Se echó hacia atrás en su asiento con aire triunfal.
March la miró, y una sonrisa le arqueó los labios.
—Buena pregunta. ¿Y si… no hay nada?
La mirada triunfal de Tina se convirtió en una expresión ceñuda.
March se volvió hacia Jennifer Rush.
—Sin embargo, todas esas son preguntas que quizá deberíamos hacerle a usted. ¿Qué secretos le ha desvelado el más allá? Cuéntenoslo, por favor.
Era imposible no reparar en el ligero tono de sarcasmo del arqueólogo, pero Jennifer Rush no mordió el anzuelo.
—Mis descubrimientos quedan entre mi marido, el doctor Stone y yo. Si quiere saber más, pregúnteles a ellos.
March alzó una mano a modo de disculpa.
—Está bien, espero que no le moleste mi escepticismo, señora Rush, pero como científico empírico que soy y que basa sus creencias en pruebas comprobables y reproducibles, me cuesta mucho dar crédito a la parapsicología y otras seudociencias.
La presuntuosa y despectiva actitud de March irritó a Logan.
—Así que un científico empírico —intervino—. ¿Y dice que solo cree en pruebas comprobables y reproducibles?
March lo contempló como si midiera a un posible adversario.
—Naturalmente —repuso.
—En ese caso, ¿qué le parecen unas cartas Zener?
Los ojos de Jennifer Rush se posaron un instante en él, y enseguida volvió a apartar la vista.
March frunció el entrecejo.
—¿Cartas Zener?
—También se las conoce como cartas Rhine —contestó Logan—. Se utilizan en experimentos de percepción extrasensorial.
Cogió su bolsa, rebuscó en su interior y sacó un juego de cartas muy grandes que mostró a los presentes. Cada una tenía un dibujo sobre un fondo blanco, y había cinco diseños distintos: un círculo, un cuadrado, una estrella, una cruz y tres líneas onduladas.
—Ah, eso… —March puso los ojos en blanco.
Tina se echó a reír.
—Así que esto es lo que nuestro detective sobrenatural lleva en su bolsa.
—Entre otras cosas. —Mientras barajaba, Logan miró a Jennifer Rush como si le dijera: «¿Ve lo que me propongo? ¿Está de acuerdo?».
Ella se encogió de hombros. Logan cogió las cartas y cambió de asiento para que tanto él como Tina y March pudieran verlas pero Jennifer Rush no.
—Alzaré un total de diez cartas, una cada vez —les explicó—, y la señora Rush intentará identificarlas.
Empezó levantando una carta con una estrella.
—Círculo —dijo Jennifer tras mirar fijamente el dorso.
Logan levantó la segunda, una carta con líneas onduladas.
—Cruz —dijo Jennifer.
March sonrió burlonamente. Logan respiró hondo y alzó una tercera carta que contenía un círculo.
—Estrella.
Logan siguió levantando cartas con creciente incomodidad, y Jennifer siguió equivocándose. Logan pensó en lo que Ethan Rush le había contado de la escala Kleiner-Wechsmann y de que la puntuación de Jennifer era la más alta registrada jamás. «Aquí hay algo que no encaja», se dijo. Su instinto profesional empezaba a prevenirlo en contra de los charlatanes.

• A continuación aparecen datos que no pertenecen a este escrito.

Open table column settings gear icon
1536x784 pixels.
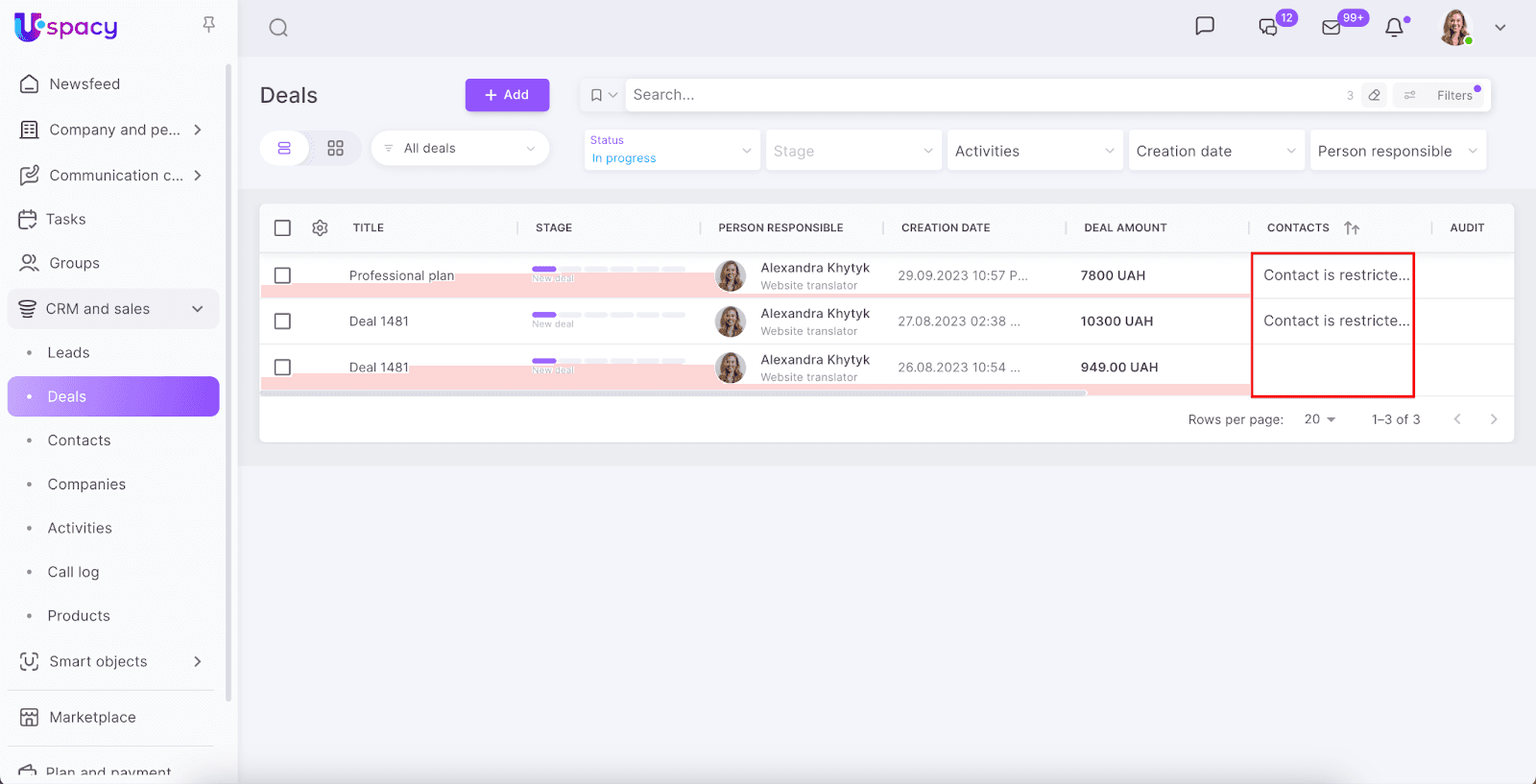[x=320, y=227]
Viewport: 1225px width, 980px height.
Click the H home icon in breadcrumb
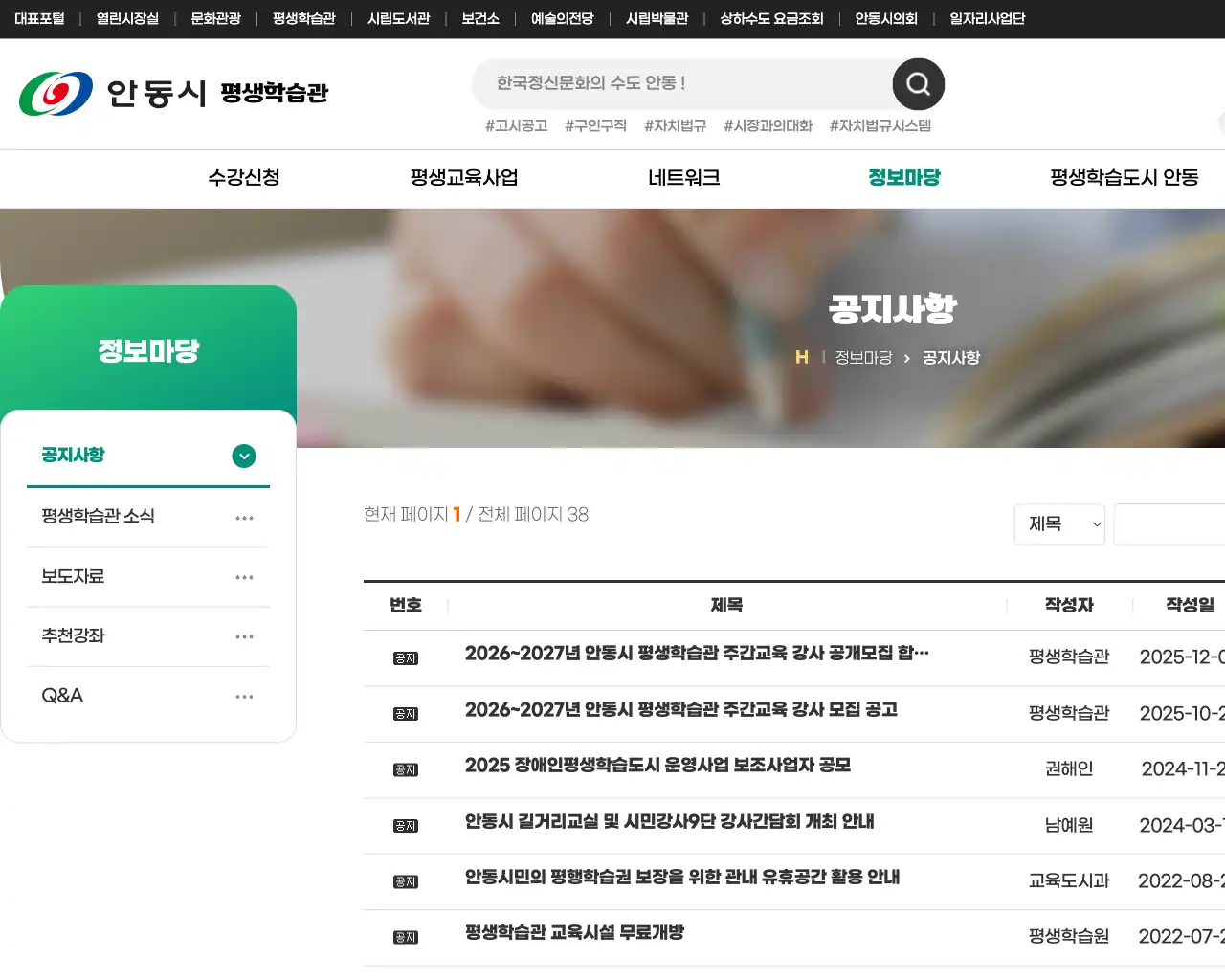802,357
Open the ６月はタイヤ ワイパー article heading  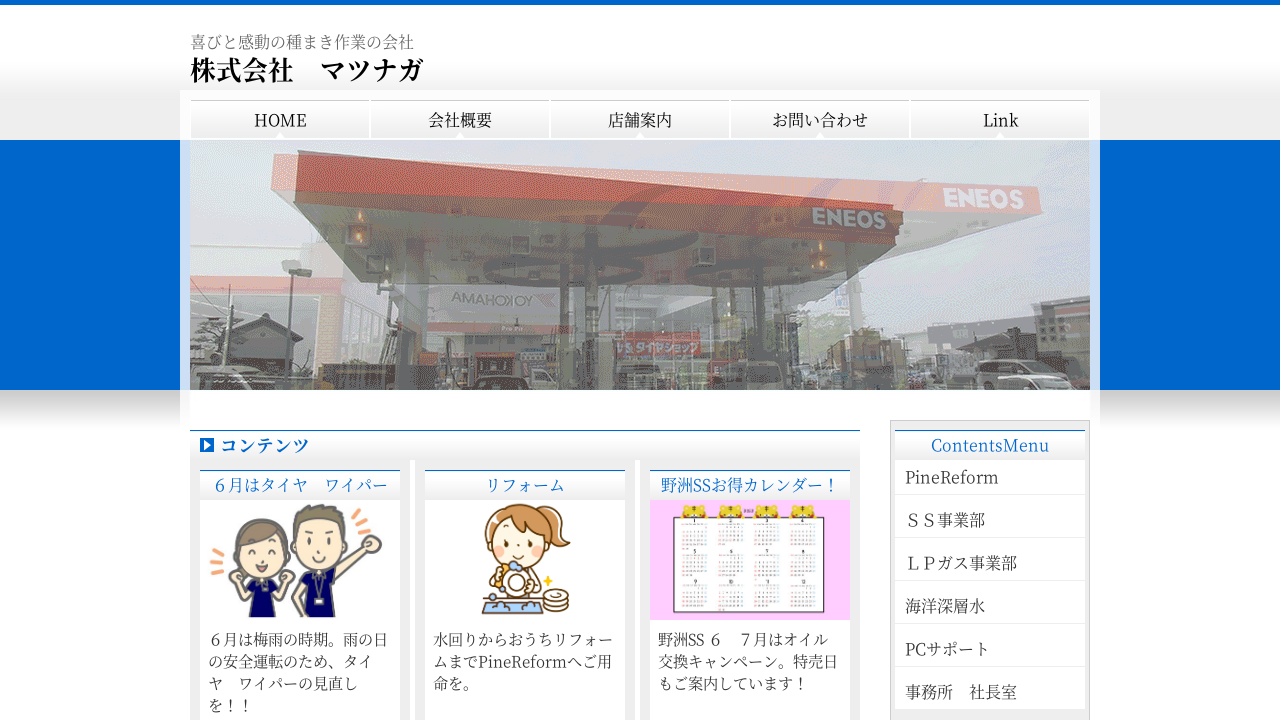300,485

Dejó las diez cartas en la mesa, boca abajo, y al hacerlo vio que Jennifer reparaba en la burlona actitud de March.
—Me he equivocado en todas, ¿verdad? —preguntó ella.
—Sí —contestó Logan.
—Repitámoslo, ¿quiere? Esta vez acertaré.
Logan recogió las cartas y las fue alzando en el mismo orden que antes.
—Estrella —dijo Jennifer—. Ondas. Círculo. Cruz. Estrella. Cuadrado.
Fue una actuación perfecta. Ni un solo error.
—Madre mía… —murmuró Tina Romero.
En ese momento Logan lo comprendió. Jennifer había errado deliberadamente en el primer intento y restregado en las narices de March su propio escepticismo. Una soberbia actuación. Miró a Jennifer con renovado respeto.
—¿Qué le parece como prueba empírica, doctor March? —dijo mirando al arqueólogo—. ¿Quiere que repitamos el experimento?
—No. —March se puso en pie—. No me gustan los trucos de feria.
Se despidió de cada uno de ellos con un gesto de la cabeza y salió de la sala.
—Menudo personaje es ese tío —dijo Tina, que meneaba la cabeza y miraba la puerta por la que había salido March—. ¿Y habéis oído lo que ha dicho? «¿Y si no hay nada enterrado bajo el Sudd?» Solo Stone es capaz de contratar a alguien como él como arqueólogo jefe.
—¿Quieres decir que March piensa que esta expedición no tiene sentido?
Logan se quedó en silencio. Nunca se le había ocurrido que la tan cacareada investigación de Stone pudiera estar errada y que todo aquel imponente montaje se basara en una hipótesis equivocada.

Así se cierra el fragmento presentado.